Rows from a data collection
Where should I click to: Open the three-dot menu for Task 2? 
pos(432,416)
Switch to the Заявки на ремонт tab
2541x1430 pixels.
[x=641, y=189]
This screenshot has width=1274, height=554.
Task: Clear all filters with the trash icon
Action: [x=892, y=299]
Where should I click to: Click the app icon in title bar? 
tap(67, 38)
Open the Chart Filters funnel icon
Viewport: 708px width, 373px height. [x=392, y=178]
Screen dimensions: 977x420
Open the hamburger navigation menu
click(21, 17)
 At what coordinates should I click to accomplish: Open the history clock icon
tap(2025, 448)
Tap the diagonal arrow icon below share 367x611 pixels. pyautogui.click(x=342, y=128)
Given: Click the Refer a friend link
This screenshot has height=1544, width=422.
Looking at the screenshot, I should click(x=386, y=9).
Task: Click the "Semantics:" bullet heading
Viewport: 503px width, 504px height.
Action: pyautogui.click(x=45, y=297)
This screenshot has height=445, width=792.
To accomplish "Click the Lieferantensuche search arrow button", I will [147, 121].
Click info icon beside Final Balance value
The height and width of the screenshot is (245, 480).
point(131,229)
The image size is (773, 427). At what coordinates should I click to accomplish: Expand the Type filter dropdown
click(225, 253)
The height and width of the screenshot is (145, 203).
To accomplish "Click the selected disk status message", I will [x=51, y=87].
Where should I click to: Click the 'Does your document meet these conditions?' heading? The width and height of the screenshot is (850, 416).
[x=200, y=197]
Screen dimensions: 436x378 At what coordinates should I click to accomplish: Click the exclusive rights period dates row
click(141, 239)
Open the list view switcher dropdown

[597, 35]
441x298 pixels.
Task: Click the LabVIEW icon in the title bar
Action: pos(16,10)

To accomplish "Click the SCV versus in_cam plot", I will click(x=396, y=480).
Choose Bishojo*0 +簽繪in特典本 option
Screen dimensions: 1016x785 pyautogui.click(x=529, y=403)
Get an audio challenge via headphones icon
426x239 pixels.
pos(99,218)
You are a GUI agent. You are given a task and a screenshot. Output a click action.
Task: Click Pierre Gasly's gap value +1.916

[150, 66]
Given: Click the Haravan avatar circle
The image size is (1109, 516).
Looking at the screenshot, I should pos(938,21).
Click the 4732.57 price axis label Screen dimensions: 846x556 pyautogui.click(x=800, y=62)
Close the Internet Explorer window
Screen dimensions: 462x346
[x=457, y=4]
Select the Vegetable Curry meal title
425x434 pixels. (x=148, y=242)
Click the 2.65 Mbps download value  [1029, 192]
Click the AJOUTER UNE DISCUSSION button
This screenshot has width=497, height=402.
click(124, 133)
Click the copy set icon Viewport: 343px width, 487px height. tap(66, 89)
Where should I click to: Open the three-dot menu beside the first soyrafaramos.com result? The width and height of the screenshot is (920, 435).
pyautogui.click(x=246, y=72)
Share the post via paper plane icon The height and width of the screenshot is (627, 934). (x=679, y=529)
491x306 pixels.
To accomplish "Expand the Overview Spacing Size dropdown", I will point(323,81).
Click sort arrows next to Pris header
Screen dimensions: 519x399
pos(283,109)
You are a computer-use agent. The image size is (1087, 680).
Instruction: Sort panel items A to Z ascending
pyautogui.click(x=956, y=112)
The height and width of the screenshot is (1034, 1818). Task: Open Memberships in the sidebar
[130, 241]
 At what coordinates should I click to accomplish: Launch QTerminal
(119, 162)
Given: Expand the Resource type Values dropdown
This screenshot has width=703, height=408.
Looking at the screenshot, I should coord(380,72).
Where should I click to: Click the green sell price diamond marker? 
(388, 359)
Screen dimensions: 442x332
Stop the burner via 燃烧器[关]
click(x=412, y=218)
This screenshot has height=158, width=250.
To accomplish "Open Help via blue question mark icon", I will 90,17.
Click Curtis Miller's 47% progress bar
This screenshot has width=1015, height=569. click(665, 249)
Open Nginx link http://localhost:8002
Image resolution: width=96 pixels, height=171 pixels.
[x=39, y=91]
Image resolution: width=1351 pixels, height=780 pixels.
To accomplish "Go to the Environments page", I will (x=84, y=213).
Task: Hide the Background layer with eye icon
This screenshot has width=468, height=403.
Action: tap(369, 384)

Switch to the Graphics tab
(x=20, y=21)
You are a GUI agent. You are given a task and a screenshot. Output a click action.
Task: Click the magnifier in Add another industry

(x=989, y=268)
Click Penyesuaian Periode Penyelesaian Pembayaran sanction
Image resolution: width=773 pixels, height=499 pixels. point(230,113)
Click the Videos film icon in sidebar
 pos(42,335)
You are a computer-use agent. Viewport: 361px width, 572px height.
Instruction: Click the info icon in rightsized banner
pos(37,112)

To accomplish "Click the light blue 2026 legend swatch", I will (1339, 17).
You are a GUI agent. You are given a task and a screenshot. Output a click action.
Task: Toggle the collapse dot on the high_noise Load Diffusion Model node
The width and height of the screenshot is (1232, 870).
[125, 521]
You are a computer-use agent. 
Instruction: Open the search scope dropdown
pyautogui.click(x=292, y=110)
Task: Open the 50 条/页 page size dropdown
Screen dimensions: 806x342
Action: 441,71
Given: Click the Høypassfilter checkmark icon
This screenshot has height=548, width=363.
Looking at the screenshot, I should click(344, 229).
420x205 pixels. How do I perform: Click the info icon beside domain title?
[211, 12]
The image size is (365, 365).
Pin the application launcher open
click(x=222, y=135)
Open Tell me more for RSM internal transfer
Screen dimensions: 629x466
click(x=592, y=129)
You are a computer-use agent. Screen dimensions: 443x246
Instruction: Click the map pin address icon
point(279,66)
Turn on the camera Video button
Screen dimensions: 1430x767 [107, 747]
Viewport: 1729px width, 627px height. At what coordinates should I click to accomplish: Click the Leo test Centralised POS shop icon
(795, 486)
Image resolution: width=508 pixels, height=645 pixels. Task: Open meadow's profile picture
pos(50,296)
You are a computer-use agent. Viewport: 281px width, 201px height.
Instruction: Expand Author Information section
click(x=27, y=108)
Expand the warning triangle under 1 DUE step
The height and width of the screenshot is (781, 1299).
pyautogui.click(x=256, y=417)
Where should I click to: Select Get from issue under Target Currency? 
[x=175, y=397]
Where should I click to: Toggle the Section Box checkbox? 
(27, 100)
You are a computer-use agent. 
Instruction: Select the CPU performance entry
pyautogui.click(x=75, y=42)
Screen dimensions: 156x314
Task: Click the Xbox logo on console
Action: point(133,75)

◆ WHAT YOU ARE ASKED TO DO ◆
Reproduce the rows verbatim, starting from the first row and ending with the line containing "[x=200, y=197]", inclusive.

◆ ANSWER TO THE TASK ◆
Where should I click to: Open the three-dot menu for Task 2? 
pos(432,416)
Switch to the Заявки на ремонт tab
2541x1430 pixels.
[x=641, y=189]
This screenshot has width=1274, height=554.
Task: Clear all filters with the trash icon
Action: [x=892, y=299]
Where should I click to: Click the app icon in title bar? 
tap(67, 38)
Open the Chart Filters funnel icon
Viewport: 708px width, 373px height. [x=392, y=178]
Screen dimensions: 977x420
Open the hamburger navigation menu
click(21, 17)
 At what coordinates should I click to accomplish: Open the history clock icon
tap(2025, 448)
Tap the diagonal arrow icon below share 367x611 pixels. pyautogui.click(x=342, y=128)
Given: Click the Refer a friend link
This screenshot has height=1544, width=422.
Looking at the screenshot, I should click(x=386, y=9).
Task: Click the "Semantics:" bullet heading
Viewport: 503px width, 504px height.
Action: pyautogui.click(x=45, y=297)
This screenshot has height=445, width=792.
To accomplish "Click the Lieferantensuche search arrow button", I will [147, 121].
Click info icon beside Final Balance value
The height and width of the screenshot is (245, 480).
point(131,229)
The image size is (773, 427). At what coordinates should I click to accomplish: Expand the Type filter dropdown
click(225, 253)
The height and width of the screenshot is (145, 203).
To accomplish "Click the selected disk status message", I will [x=51, y=87].
Where should I click to: Click the 'Does your document meet these conditions?' heading? The width and height of the screenshot is (850, 416).
[x=200, y=197]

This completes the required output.